- [MATERIAL TO PROCESS]:
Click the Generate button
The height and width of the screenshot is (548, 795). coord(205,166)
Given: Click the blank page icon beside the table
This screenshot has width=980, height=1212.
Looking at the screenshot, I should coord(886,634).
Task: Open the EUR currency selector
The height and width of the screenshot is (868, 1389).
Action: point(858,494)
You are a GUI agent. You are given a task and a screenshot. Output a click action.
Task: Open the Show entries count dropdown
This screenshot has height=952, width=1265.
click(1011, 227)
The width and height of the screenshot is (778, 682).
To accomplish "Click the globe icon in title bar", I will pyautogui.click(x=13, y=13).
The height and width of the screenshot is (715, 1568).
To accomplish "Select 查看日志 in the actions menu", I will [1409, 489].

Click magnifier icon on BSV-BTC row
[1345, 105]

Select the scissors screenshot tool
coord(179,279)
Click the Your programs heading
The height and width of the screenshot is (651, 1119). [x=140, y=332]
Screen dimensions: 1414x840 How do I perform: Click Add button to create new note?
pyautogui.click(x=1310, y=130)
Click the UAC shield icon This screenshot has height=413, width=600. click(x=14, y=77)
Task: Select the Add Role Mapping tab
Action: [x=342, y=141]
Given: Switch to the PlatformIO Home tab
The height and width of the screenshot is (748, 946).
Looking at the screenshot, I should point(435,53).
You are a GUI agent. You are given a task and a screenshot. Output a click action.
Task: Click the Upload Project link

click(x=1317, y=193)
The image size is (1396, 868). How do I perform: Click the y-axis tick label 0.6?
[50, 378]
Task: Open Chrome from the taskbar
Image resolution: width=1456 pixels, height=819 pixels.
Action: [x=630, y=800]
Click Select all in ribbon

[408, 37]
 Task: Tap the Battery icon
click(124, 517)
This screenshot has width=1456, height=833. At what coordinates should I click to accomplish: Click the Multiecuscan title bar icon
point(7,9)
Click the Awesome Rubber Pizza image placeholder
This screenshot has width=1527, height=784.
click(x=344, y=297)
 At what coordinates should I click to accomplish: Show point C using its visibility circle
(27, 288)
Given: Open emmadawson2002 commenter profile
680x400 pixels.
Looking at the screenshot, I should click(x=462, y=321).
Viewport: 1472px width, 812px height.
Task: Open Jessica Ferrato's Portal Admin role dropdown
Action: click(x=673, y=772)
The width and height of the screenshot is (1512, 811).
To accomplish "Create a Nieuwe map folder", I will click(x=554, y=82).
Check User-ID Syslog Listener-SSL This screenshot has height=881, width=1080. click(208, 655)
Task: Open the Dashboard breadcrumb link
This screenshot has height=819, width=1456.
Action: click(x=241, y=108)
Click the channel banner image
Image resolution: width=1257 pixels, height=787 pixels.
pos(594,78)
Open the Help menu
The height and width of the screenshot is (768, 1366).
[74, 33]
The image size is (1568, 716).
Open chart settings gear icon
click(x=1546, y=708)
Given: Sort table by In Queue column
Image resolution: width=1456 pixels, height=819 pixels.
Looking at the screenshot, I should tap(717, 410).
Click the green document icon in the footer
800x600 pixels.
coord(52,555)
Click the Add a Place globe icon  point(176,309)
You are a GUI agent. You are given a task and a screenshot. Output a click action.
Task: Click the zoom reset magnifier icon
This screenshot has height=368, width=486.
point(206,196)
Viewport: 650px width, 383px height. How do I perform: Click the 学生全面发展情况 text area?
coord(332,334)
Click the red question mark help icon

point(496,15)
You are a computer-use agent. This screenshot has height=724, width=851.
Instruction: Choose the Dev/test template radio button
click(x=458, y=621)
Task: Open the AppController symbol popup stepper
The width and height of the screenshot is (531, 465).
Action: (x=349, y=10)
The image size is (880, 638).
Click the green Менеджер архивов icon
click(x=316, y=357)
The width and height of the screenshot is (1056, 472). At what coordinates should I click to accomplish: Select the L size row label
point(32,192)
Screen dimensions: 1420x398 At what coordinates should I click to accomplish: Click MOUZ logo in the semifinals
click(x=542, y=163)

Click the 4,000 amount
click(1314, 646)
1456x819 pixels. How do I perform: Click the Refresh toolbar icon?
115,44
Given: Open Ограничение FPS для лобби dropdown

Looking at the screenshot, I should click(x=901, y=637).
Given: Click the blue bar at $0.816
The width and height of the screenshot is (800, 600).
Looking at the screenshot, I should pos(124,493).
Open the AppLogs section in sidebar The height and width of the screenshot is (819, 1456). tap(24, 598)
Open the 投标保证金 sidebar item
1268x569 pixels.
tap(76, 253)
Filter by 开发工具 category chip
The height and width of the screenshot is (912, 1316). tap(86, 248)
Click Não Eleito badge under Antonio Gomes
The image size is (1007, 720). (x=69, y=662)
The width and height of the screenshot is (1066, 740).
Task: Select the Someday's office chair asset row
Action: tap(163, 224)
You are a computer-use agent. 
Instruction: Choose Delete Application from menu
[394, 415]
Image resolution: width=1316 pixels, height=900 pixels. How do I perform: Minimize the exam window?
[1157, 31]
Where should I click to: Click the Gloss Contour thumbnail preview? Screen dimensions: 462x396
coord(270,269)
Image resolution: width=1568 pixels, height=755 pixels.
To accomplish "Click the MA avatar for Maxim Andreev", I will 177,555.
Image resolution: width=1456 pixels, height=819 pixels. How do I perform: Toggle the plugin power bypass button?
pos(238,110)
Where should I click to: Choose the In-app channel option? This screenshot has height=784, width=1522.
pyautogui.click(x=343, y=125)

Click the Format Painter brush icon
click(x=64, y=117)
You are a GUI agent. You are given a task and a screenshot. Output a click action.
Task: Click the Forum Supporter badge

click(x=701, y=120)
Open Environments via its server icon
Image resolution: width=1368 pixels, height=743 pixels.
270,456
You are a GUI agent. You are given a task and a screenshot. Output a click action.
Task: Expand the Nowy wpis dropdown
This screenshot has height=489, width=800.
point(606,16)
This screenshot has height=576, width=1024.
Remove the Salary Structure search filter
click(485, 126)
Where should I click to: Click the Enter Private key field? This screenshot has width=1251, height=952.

- [THE REQUEST]:
List every line of the items above that contains the string "Instruction".

- [SOLUTION]:
Instruction: Choose the Dev/test template radio button
Instruction: Choose Delete Application from menu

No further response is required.